[tor-dev] Proposal: Merging Hidden Service Directories and Introduction Points

Tue Jul 28 01:59:09 UTC 2015

On Thu, Jul 23, 2015 at 11:56 PM, isis <isis at torproject.org> wrote:
> Aaron Johnson transcribed 2.1K bytes:
>> > > That seems easy to fix. Make the number of Introduction Points the same
>> > > as it was before and make them be selected in a bandwidth-weight
>> > > way. There is no cost to this. You need IPs to be online, and so
>> > > whatever number was used in the past will yield the same availability
>> > > now. And bandwidth-weighting should actually improve both performance
>> > > and security.
>> >
>> > Is it obvious how to build a bandwidth-weighted DHT that is stable
>> > across changes in the consensus?  One advantage of using the hash ring
>> > is that the loss of an HSDir causes only local changes in the
>> > topology, so if the client is using a different version of the
>> > consensus they can still locate one of the responsible HSDirs.  (Note:
>> > I do not claim this cannot be done; it just seems like an important
>> > detail to sort out…)
>>
>> You could reserve a space after each relay in the hash ring with a length
>> equal to the relay's bandwidth, and then assign an onion service with a hash
>> that is a fraction f of the maximum possible hash value to the relay owning
>> the space in which the fraction f of the total hash-ring length is
>> located. Removing or adding a relay adjusts the onion service locations by
>> an amount that is at most the fraction that is that relay’s total bandwidth
>> fraction. To ensure coverage for clients with older consensuses, the relay
>> can maintain HSDir+IPs at the locations indicated by both the current and
>> previous consensus.
>
> At one point, I wanted to do something like this for BridgeDB's hashrings, to
> be able to increase the probability that Bridges with higher bandwidth would
> be distributed (assuming we live in a glorious future where Bridges are
> actually measured).  The above design isn't the most time efficient, and it
> also turned out to be *super* unfun to implement/debug.  For HS reliability,
> it could be a bit disastrous, depending on how much "shifting" happens between
> consensuses, and (at least, for BridgeDB's case) my testing showed that even a
> small differential meant that nearly the entire hashring would be in an
> unusable state.

FWIW, I was running a simulation of this algorithm with the first week
of July's consensuses when Isis posted the following way smarter
algorithm:

> A better algorithm would be a Consistent Hashring, modified to dynamically
> allocate replications in proportion to fraction of total bandwidth weight. As
> with a normal Consistent Hashring, replications determine the number times the
> relay is uniformly inserted into the hashring.

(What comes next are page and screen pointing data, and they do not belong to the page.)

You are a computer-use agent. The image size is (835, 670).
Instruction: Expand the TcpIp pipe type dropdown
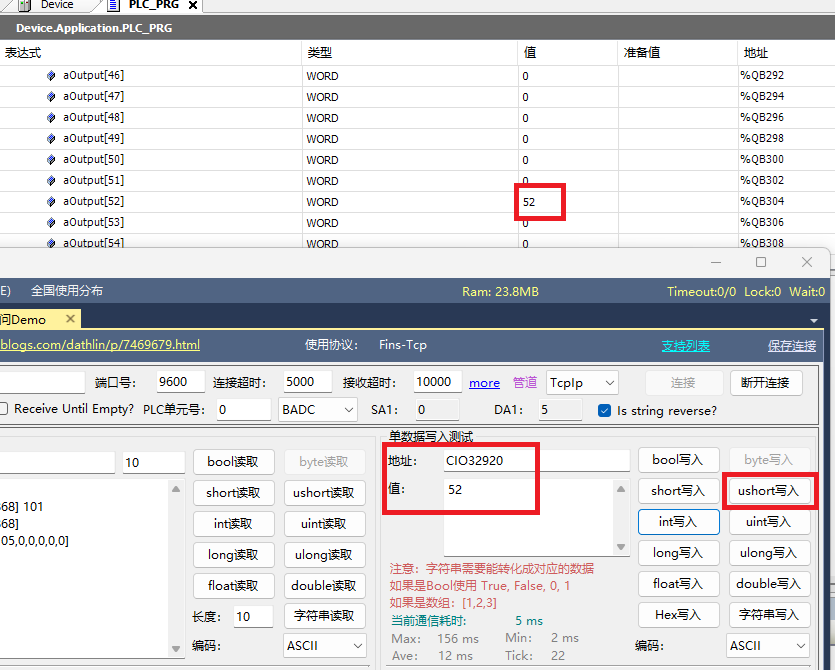(x=582, y=382)
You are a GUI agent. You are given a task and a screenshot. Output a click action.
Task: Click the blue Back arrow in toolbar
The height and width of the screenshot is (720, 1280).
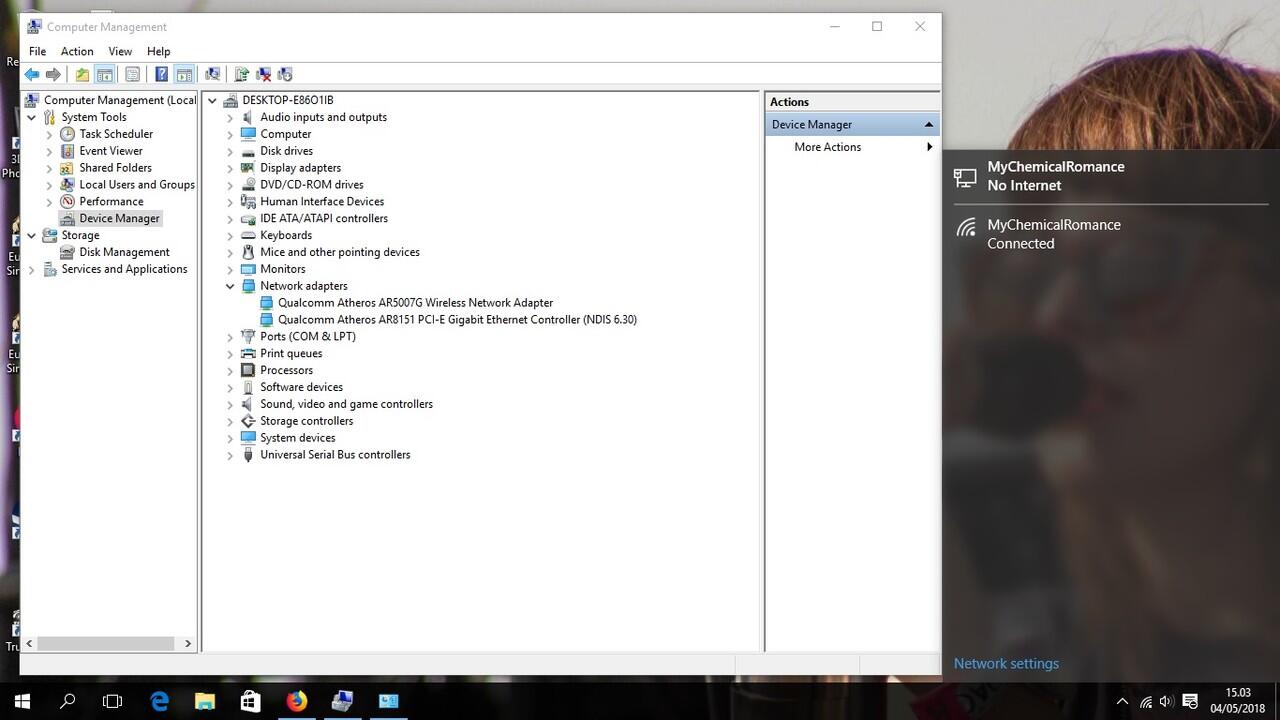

So I simulated this one also (with one exception: I didn't scale the
number of replications by the total bandwidth.  Instead, each HSDir
simply gets a number of ring locations proportional to its measured
bandwidth.  The scaling should happen automatically.)  The simulation
works as follows: pick 10000 hash ring locations, and for each
location,  track how many distinct relays would be responsible for
that location for one calendar day.  The simulation was run for 7/1/15
through 7/7/15.  With Aaron's algorithm, the average hash ring
location mapped to 9.96 distinct relays each day; with Isis'
consistent hash ring approach, the average location mapped to 1.41
distinct relays each day.

-- 
------------------------------------------------------------------------
Nicholas Hopper
Associate Professor, Computer Science & Engineering
University of Minnesota
------------------------------------------------------------------------